A fairer Wales? Part III of Constitutional Convention plans

Should powers over ‘Welfare’ be devolved to Wales? Lee Waters invites you to help shape the design of the Crowd Sourced Constitutional Convention

The third stage of our Crowd Sourced Constitutional Convention will focus on the issue of ‘Welfare’.

Just as we are ‘crowd sourcing’ the funding to try and help us hold this innovative experiment in deliberative democracy, we are also ‘crowd sourcing’ the design of the debate.  This week on Click on Wales we are posting the working drafts of our plans for each of the stages of the eight-week project for you to shape.

After considering the purpose of the UK and how we create a more prosperous Wales in the initial phases, we’ll move on to the issue of fairness. In the debate surrounding the Smith Commission in Scotland the debate has been reduced to the short-hand term ‘Welfare’. This is an imperfect term but should be seen to refer to the future of the Welfare State rather than simply a question of dependency or benefits.

There is a noticable nervousness about tackling the issue of ‘Welfare’ in a Welsh context with concerns ranging from its complexity, the fear that it will expose our dependency on the UK wide benefits system, and the political fear that it is a ‘trap’.  Nonetheless, we feel it is important that we attempt to confront the subject, not least since the changes set out in the Smith Commission report mean that the UK Welfare State is about to change. Our choice is to be paralysed by fear and allow others to shape a debate that will impact on us, or to try and engage in shaping the system in way which which responds to Welsh needs.  Our ambition for this phase of the debate is to start a debate about what that means.

As with all the themes four cross-cutting themes have guided the design of our questions:

  • Performance to date
  • Barriers to progress
  • Capacity and calibre
  • Do we need more powers to identify these problems?
Here is our plan for the phase:
Stage one: What is meant by ‘welfare’?
  • What is the budget (information sheet / infographic)

  • What did the Smith Commission say?

  • How does it work in Northern Ireland?

Stage two: Why is everyone so nervous of welfare devolution?

  • Explore nervousness around devolving to Wales: expose our poverty – financial costs & risks too great

  • Case study – lessons from devolution of Council Tax benefit

  • Advantages of unified approach –  Social Union / Single Labour market

Stage three: What are the opportunities to do things differently?

  • Explore criticism of welfare reform and pose alternative approach linked to already devolved policy areas (If you don’t like it why don’t you change it?)

  • Housing benefits: ‘Bedroom Tax’ : 40% of Welsh tenants under-occupying so Wales is worst hit by ‘Bedroom Tax’. Can we mitigate this?

  • Attendance Allowance

  • Work Programme

  • Other Smith Commission areas

Stage four: ‘Powers for a purpose’

  • Biggest public spending budget, should Welsh Government have greater control?

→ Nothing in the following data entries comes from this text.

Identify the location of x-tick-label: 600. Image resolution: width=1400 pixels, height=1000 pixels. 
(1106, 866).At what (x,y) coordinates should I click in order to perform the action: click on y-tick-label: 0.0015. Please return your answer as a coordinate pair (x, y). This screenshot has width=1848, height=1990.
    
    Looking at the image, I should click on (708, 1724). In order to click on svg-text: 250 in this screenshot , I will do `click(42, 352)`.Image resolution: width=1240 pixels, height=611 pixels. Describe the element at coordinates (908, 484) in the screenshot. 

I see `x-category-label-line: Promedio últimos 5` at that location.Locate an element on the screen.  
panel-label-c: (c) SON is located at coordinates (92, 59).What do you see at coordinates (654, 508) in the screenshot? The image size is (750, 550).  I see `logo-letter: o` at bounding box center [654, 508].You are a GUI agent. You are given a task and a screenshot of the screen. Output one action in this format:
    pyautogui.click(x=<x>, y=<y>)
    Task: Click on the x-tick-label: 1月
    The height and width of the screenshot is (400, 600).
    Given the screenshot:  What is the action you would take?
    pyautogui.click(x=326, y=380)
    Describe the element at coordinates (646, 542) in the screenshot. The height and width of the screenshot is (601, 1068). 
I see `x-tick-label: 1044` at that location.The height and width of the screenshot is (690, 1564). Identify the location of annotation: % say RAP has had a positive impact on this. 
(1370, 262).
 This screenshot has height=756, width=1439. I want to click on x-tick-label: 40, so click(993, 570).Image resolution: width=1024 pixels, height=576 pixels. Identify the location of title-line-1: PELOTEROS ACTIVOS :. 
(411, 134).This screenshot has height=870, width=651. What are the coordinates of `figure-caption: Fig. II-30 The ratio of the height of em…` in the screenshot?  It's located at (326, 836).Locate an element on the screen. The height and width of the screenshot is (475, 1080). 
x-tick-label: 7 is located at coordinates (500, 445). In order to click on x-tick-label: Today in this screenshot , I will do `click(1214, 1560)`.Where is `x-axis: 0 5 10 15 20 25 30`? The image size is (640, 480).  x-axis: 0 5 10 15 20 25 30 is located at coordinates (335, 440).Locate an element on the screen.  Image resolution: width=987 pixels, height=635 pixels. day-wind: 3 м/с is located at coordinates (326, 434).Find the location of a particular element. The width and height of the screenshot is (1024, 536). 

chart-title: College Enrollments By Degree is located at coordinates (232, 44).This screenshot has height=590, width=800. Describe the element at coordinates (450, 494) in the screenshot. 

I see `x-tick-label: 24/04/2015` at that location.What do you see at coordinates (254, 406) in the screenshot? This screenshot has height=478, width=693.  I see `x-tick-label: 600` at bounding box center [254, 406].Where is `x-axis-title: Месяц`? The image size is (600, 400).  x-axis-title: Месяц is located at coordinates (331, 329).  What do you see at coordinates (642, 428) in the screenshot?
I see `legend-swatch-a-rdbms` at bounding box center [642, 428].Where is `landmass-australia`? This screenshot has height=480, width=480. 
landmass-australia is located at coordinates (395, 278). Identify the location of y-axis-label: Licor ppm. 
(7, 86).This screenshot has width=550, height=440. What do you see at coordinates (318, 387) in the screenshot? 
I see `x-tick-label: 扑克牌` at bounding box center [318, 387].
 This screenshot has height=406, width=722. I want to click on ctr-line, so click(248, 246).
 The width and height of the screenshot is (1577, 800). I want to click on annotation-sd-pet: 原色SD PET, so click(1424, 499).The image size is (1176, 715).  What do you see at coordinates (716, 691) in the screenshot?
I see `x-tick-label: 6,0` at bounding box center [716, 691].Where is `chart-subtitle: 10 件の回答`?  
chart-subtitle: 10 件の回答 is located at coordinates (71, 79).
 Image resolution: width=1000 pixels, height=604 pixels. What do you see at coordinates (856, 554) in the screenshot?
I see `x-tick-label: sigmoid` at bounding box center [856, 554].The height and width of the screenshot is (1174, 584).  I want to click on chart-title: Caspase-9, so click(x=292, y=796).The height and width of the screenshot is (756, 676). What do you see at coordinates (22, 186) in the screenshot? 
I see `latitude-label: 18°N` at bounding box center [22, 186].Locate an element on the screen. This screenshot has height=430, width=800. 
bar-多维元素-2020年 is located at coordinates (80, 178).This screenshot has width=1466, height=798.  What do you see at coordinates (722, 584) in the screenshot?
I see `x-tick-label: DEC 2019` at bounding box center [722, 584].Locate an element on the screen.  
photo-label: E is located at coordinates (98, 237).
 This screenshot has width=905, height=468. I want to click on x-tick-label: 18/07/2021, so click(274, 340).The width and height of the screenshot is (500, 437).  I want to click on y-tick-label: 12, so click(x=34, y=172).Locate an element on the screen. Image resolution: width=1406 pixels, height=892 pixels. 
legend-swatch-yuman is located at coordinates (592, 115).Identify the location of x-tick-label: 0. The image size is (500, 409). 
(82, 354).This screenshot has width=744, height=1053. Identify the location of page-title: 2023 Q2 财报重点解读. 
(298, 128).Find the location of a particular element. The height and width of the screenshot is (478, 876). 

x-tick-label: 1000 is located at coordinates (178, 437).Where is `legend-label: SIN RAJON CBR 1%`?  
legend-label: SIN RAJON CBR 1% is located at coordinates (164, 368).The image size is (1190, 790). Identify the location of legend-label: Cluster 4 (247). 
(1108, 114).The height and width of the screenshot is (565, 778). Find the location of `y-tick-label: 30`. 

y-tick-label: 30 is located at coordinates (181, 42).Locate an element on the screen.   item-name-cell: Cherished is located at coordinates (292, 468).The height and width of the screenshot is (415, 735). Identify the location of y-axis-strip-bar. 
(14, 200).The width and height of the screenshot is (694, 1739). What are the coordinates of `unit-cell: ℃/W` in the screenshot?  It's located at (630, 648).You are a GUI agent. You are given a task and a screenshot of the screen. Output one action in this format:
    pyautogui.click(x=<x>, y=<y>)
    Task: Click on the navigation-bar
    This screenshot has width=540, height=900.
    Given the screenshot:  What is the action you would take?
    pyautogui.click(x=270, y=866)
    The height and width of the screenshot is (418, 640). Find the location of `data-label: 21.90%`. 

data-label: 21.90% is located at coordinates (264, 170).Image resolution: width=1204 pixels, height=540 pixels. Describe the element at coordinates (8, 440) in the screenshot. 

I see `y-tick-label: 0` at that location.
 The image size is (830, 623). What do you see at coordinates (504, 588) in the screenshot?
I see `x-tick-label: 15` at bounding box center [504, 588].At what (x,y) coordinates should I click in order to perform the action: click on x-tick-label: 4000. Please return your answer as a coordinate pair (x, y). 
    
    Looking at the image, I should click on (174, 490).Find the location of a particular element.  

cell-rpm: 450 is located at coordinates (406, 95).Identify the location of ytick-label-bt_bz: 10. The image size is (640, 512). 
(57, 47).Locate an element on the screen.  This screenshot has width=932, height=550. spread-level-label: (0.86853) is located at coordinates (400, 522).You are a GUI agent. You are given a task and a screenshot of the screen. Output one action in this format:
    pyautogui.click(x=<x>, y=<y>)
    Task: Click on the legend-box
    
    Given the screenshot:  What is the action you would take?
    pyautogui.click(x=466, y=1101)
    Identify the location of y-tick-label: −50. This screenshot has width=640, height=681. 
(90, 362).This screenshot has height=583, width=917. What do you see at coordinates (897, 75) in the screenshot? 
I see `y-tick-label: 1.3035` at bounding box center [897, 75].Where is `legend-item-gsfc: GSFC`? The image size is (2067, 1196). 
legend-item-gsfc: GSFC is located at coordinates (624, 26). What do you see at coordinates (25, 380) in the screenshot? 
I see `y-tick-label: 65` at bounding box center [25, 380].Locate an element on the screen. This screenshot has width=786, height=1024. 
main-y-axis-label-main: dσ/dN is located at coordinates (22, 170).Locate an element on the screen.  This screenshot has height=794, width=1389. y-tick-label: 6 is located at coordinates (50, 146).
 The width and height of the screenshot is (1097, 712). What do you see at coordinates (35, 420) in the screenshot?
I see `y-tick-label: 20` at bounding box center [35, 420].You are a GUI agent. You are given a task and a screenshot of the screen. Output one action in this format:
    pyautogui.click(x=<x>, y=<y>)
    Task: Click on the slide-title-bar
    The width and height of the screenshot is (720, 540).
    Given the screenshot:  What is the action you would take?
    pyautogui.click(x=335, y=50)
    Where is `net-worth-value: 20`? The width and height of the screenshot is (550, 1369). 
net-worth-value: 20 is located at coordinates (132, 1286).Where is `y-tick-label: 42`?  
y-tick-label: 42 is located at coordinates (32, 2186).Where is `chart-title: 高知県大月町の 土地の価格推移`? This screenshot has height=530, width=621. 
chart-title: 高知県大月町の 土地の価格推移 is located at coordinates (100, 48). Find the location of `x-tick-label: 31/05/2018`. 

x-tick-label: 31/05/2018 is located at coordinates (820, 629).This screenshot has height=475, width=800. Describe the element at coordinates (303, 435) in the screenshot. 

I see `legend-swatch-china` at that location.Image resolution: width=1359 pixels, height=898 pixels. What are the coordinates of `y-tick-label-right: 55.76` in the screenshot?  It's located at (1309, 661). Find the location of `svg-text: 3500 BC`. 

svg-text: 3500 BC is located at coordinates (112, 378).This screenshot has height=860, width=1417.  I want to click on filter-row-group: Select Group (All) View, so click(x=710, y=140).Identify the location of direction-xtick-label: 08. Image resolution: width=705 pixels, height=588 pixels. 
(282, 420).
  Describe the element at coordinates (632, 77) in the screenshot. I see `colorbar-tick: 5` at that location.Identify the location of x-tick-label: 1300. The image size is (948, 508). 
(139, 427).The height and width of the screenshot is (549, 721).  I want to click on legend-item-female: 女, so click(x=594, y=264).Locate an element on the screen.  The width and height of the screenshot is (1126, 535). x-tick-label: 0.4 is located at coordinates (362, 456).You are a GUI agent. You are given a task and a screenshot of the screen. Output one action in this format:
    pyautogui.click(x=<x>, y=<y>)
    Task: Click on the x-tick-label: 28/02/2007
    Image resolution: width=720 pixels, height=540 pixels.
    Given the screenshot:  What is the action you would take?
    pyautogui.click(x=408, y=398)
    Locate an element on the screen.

  • How strong is the case for devolving some areas in stages?

    [* The expert group we consulted on the design of the first and fourth stage included Mark Parkinson (Secretary of the Silk Commission], Tamsin Stirling, Sioned Hughes, Jess Blair and Lee Waters]

 

We’d value your input to try and shape this attempt at engaging the public in a debate about our country’s future.  Also if you are able to make a financial contribution to help us reach the potential of this initiative please donate here.

Lee Waters is Director of the IWA.

5 thoughts on “A fairer Wales? Part III of Constitutional Convention plans

  1. The title begs a question: should the welfare system be about ‘fairness’ – in which case do we mean in the meritocratic or the egalitarian sense – or about poverty relief? There is a difference.

    Incidentally, this is one area where even a Unionist might favour decentralisation, but is decentralisation to the Welsh Assembly sufficient? Should further decentralisation not be on the agenda too?

    Also it seems absurd to discuss benefits without discussing tax. A single, simplified comprehensive tax-benefits system could be Wales’ gift to the world.

  2. I don’t think there is the capacity in Wales at present to design and implement a unified tax-benefit system and, even if there was, how could it work as a dependent part of a non-unified UK system.? We could not have an independent system since almost all of Welsh benefits are financed by subsidy from the rest of UK. My question is what would be be trying to achieve with welfare devolution? Health and social care are already devolved and require unifying reforms. Surely enough to be going on without taking on individual welfare payments – with no more money. My fear about this debate is that, in the interests of comprehensiveness, it will raise non-issues to the neglect of problems we can tackle.

  3. And you can make those fair points in the debate, I’d value your input on the approach we are taking and any suggestions you have on how we can design it differently

  4. Crazy idea! We gain control of welfare but expect the English to keep paying for it. How long to we think that will last ? Maybe I am underestimating their generosity but lets try an estimate the risk and compare it to the potential benefit. We get a more Welsh set of benefits but we might lose most of the funding. Crazy idea!